[Given records]

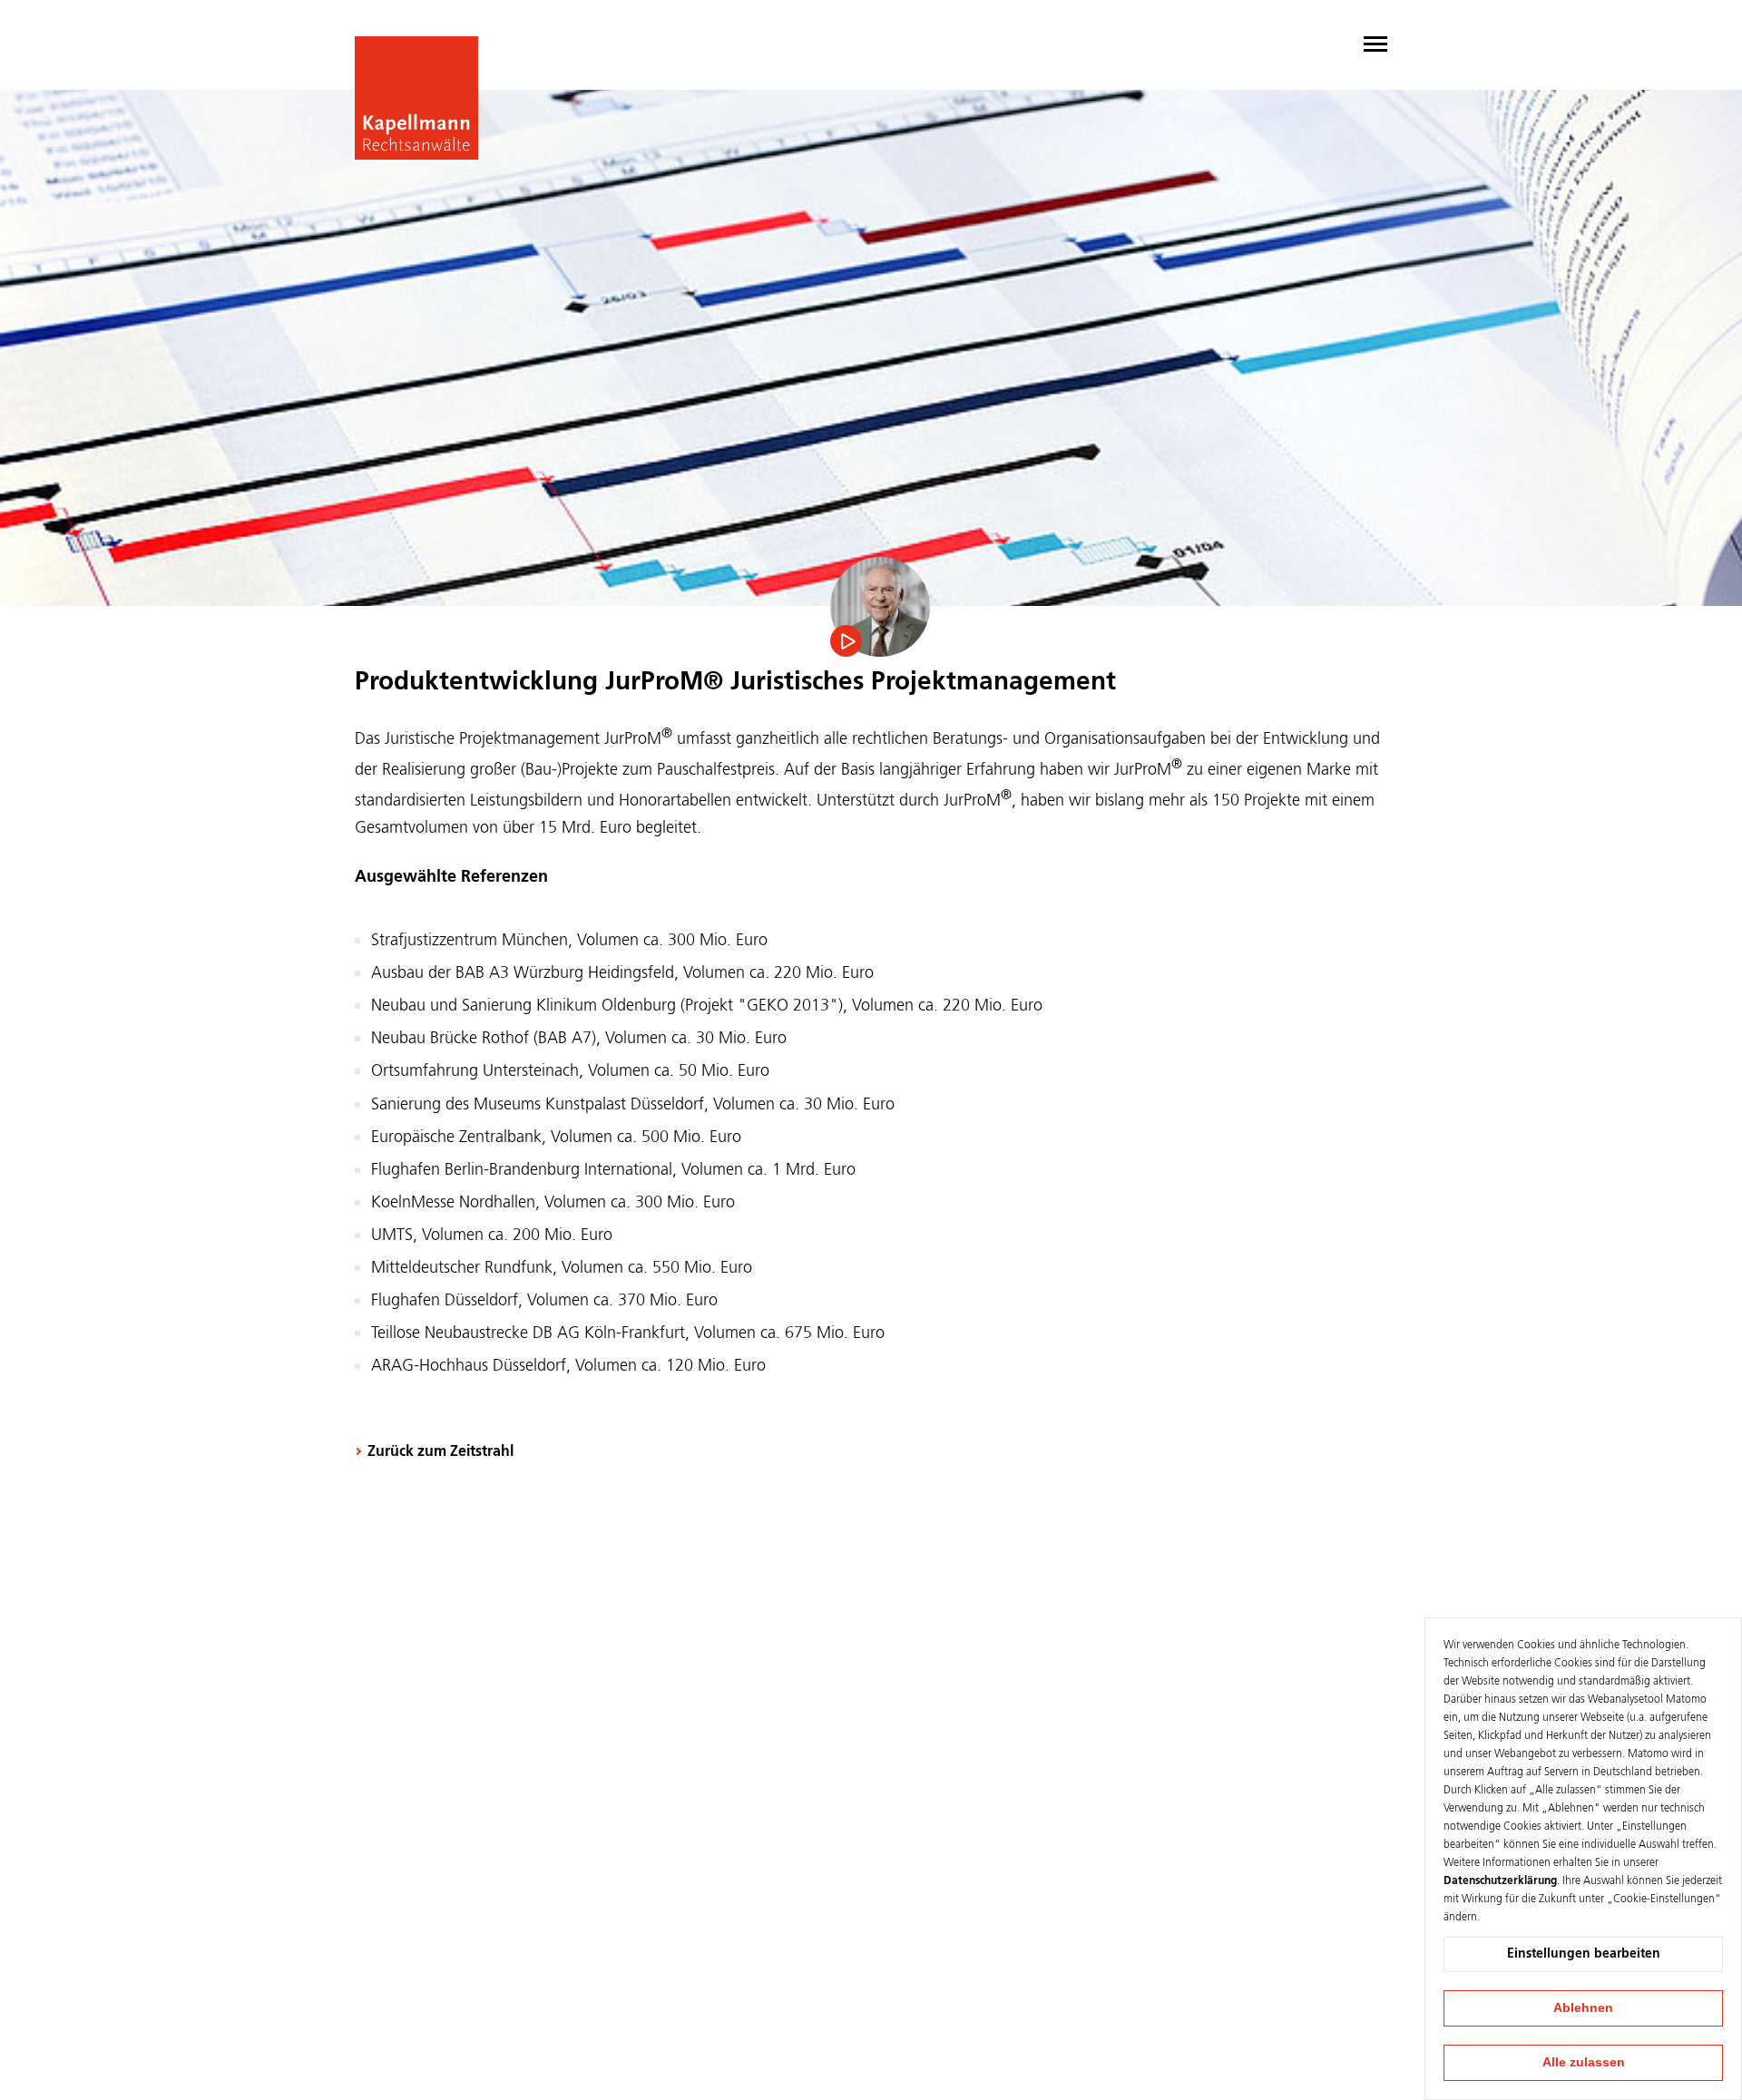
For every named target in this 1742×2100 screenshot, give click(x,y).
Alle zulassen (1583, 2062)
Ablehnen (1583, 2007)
---
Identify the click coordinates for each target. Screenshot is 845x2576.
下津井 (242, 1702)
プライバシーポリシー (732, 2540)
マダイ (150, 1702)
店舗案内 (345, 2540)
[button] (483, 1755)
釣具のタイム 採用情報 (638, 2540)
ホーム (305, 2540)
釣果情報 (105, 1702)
--
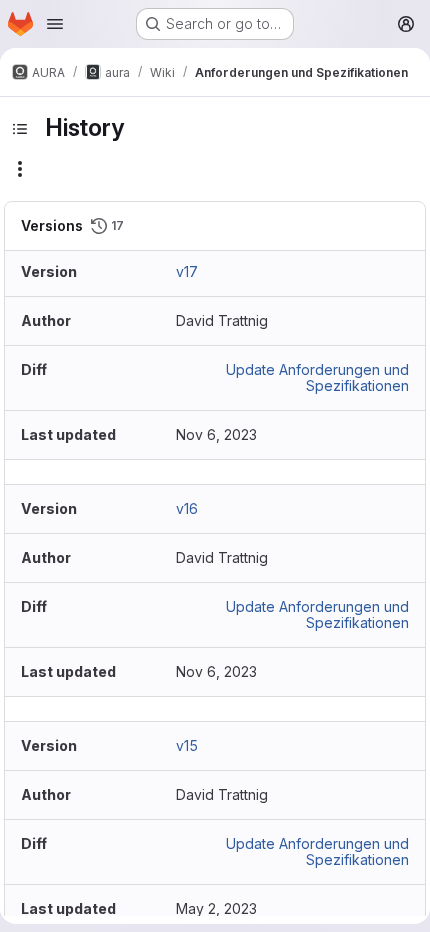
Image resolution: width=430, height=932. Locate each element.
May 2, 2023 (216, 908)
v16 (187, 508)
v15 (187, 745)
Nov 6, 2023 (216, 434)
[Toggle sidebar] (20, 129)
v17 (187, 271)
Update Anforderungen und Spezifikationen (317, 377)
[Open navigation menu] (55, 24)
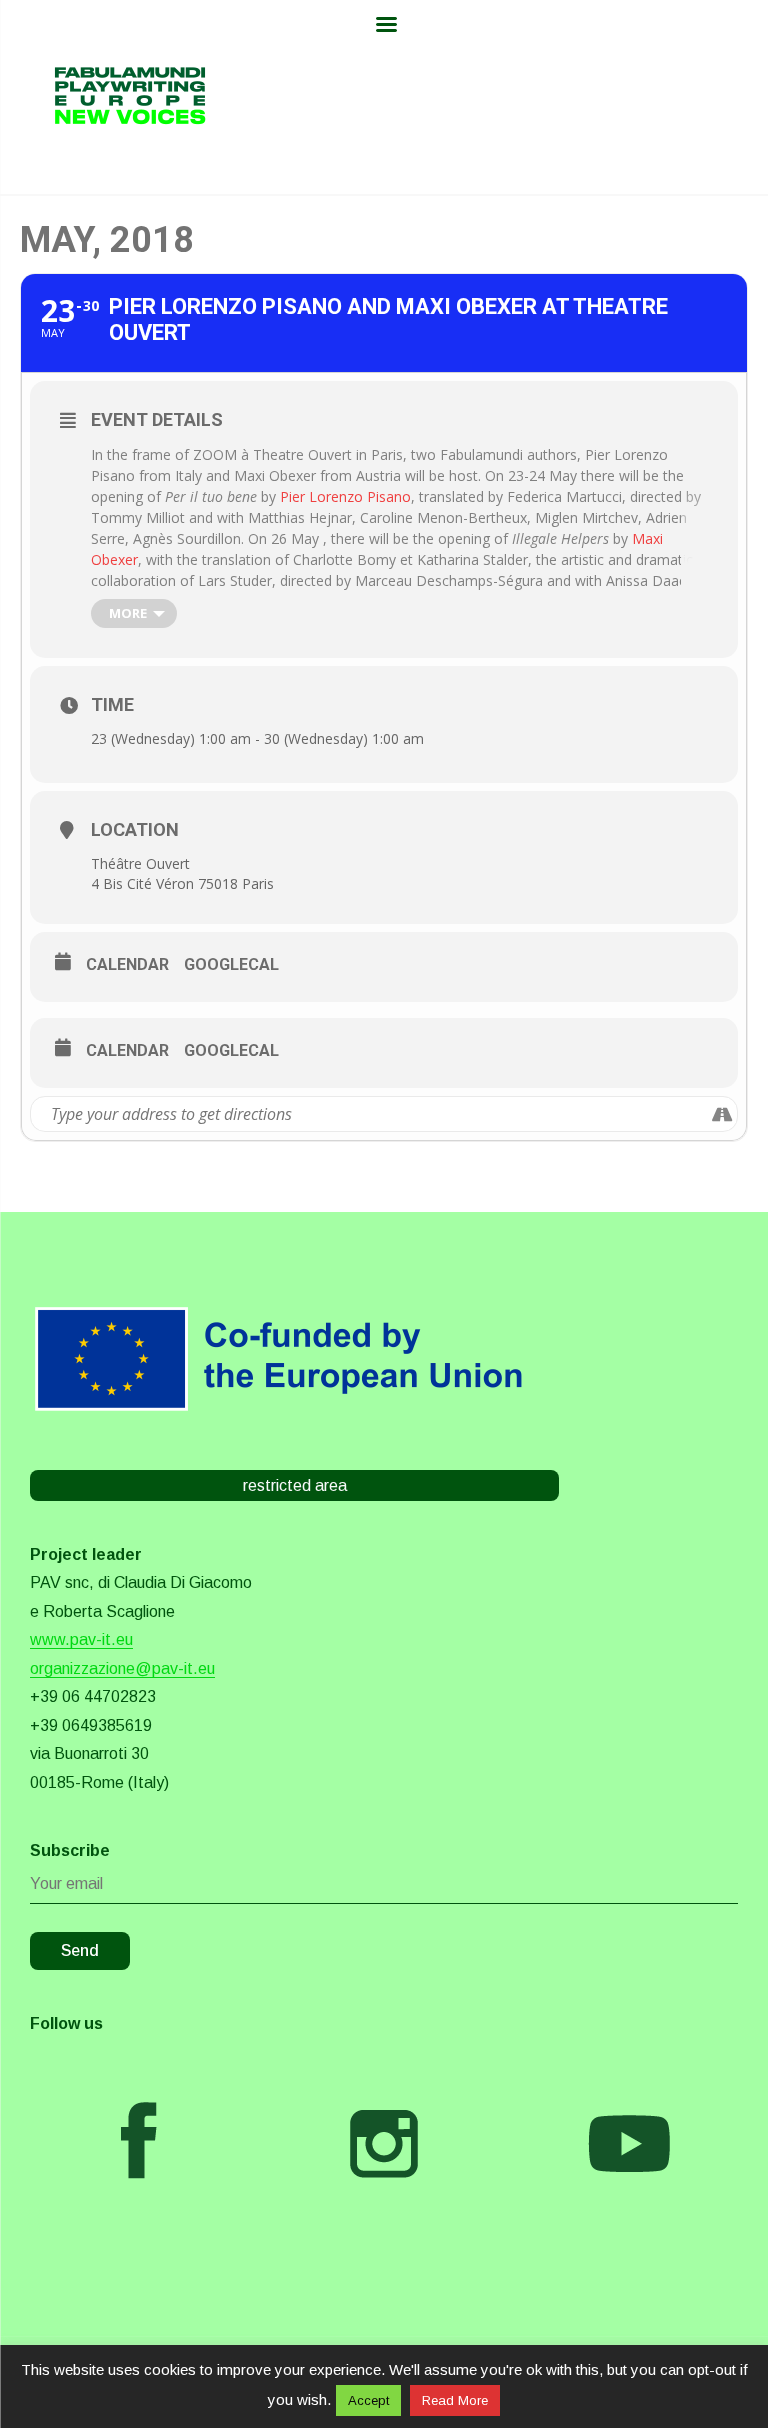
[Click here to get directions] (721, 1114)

[About this task] The required answer is the exact run of lines above starting at the line with "プライバシーポリシー (732, 2540)" and ending at the line with "釣果情報 (105, 1702)", with both ends present.

[Exercise solution]
プライバシーポリシー (732, 2540)
マダイ (150, 1702)
店舗案内 (345, 2540)
[button] (483, 1755)
釣具のタイム 採用情報 (638, 2540)
ホーム (305, 2540)
釣果情報 (105, 1702)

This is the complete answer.